About Mansfield Township, NJ
A key rule of thumb: It’s “Mansfield” until you pass the Home Depot on Route 57.
Mansfield Township, Warren County, New Jersey
Mansfield Township is a township in Warren County, New Jersey, United States. As of the 2010 United States Census, the township’s population was 7,725, reflecting an increase of 1,072 (+16.1%) from the 6,653 counted in the 2000 Census, which had in turn declined by 501 (-7.0%) from the 7,154 counted in the 1990 Census. The township is part of the eastern region of the Lehigh Valley.

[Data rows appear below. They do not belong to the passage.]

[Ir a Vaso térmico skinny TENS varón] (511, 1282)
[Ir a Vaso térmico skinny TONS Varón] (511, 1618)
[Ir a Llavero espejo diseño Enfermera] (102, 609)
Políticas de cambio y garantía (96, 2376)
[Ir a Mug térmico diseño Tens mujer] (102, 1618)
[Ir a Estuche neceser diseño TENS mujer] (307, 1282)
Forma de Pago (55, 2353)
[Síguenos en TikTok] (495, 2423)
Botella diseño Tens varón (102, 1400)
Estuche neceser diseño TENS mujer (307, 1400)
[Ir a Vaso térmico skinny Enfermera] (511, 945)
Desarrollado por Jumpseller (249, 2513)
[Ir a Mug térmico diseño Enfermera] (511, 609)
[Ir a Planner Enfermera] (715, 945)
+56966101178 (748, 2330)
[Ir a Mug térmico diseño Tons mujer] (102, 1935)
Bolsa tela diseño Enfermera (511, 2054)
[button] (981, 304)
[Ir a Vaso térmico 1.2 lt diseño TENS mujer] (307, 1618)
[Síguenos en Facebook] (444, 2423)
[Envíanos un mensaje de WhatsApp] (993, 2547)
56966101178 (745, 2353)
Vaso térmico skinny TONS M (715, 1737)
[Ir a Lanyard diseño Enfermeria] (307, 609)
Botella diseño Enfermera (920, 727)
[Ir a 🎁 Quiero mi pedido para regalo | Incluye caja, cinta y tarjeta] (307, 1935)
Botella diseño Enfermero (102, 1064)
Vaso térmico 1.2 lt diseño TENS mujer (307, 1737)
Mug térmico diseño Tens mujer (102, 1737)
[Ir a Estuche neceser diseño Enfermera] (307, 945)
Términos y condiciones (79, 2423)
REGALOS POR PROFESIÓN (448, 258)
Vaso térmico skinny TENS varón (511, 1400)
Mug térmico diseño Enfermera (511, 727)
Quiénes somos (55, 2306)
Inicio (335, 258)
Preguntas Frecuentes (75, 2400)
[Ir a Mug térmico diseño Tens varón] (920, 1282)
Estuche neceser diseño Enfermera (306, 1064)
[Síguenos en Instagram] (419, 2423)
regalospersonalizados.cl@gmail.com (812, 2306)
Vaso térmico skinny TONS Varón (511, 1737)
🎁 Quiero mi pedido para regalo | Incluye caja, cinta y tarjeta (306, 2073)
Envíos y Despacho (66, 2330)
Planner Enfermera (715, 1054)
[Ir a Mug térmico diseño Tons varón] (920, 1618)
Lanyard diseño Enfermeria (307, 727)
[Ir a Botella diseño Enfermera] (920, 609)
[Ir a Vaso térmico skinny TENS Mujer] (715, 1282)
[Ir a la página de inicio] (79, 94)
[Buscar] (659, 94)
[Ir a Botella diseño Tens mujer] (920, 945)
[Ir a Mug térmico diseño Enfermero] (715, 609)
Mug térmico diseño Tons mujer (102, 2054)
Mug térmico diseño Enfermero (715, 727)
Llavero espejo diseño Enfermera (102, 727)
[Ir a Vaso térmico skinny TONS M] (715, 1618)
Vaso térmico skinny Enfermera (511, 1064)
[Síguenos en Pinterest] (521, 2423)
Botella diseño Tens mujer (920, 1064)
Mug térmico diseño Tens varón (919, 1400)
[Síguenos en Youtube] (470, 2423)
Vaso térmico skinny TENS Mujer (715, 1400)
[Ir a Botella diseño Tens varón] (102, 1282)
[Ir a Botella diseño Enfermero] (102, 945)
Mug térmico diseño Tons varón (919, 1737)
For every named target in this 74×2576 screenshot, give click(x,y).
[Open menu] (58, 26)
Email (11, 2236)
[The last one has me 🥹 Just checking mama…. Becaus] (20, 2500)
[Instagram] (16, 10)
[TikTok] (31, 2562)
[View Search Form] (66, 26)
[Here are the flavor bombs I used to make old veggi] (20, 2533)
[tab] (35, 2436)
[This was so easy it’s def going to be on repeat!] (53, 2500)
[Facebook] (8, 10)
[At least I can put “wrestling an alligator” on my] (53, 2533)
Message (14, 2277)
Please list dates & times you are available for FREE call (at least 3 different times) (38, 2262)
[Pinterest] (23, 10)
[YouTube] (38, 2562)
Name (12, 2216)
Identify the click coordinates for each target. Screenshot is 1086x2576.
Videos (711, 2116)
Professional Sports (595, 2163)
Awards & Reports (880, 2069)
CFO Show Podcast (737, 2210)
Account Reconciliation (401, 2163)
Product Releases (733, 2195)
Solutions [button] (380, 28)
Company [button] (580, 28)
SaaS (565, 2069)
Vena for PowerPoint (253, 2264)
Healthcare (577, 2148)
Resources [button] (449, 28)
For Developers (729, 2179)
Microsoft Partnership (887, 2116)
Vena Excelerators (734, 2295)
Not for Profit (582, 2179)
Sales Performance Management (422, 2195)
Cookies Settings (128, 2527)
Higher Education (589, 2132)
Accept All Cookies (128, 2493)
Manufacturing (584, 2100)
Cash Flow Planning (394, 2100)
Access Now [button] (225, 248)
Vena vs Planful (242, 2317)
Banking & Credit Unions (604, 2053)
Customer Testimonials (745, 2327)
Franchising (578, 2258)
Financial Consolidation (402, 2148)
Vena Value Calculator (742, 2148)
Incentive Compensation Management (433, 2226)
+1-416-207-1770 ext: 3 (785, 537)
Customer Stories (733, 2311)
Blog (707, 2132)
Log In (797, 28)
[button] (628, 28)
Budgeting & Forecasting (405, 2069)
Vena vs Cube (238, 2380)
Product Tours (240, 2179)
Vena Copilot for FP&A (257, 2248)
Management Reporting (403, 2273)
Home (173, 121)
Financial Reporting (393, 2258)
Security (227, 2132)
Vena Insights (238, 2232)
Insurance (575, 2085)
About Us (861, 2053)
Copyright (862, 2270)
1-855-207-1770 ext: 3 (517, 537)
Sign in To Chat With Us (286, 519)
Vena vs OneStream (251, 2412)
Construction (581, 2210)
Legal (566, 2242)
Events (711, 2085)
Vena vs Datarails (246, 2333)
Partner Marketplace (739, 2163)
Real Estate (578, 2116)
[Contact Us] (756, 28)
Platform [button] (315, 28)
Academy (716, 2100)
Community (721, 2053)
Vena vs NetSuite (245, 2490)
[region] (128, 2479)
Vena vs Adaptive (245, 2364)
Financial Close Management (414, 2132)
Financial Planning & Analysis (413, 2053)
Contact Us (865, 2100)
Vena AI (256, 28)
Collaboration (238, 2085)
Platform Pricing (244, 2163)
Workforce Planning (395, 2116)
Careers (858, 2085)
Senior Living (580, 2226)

What is now Mansfield Township was formed on May 30, 1754, as Mansfield-Woodhouse Township from portions of Greenwich Township, while the area was still part of Sussex County, and was incorporated as Mansfield Township on February 21, 1798, as one of New Jersey’s initial group of 104 townships by an act of the New Jersey Legislature. The township became part of the newly formed Warren County on November 20, 1824. Portions of the township were taken to form Franklin Township (April 8, 1839) and Washington Township (April 9, 1849). The township was named after William Murray, 1st Earl of Mansfield.
According to the United States Census Bureau, the township had a total area of 29.928 square miles (77.514 km), including 29.815 square miles (77.221 km) of land and 0.113 square mile (0.293 km) of water (0.38%).
Other unincorporated communities, localities and place names located partially or completely within the township include Karrsville, Mount Bethel, Penwell, Rockport and Stephensburg.
|* = Lost territory in previous decade|
The Township’s economic data (as is all of Warren County) is calculated by the US Census Bureau as part of the Allentown-Bethlehem-Easton, PA-NJ Metropolitan Statistical Area.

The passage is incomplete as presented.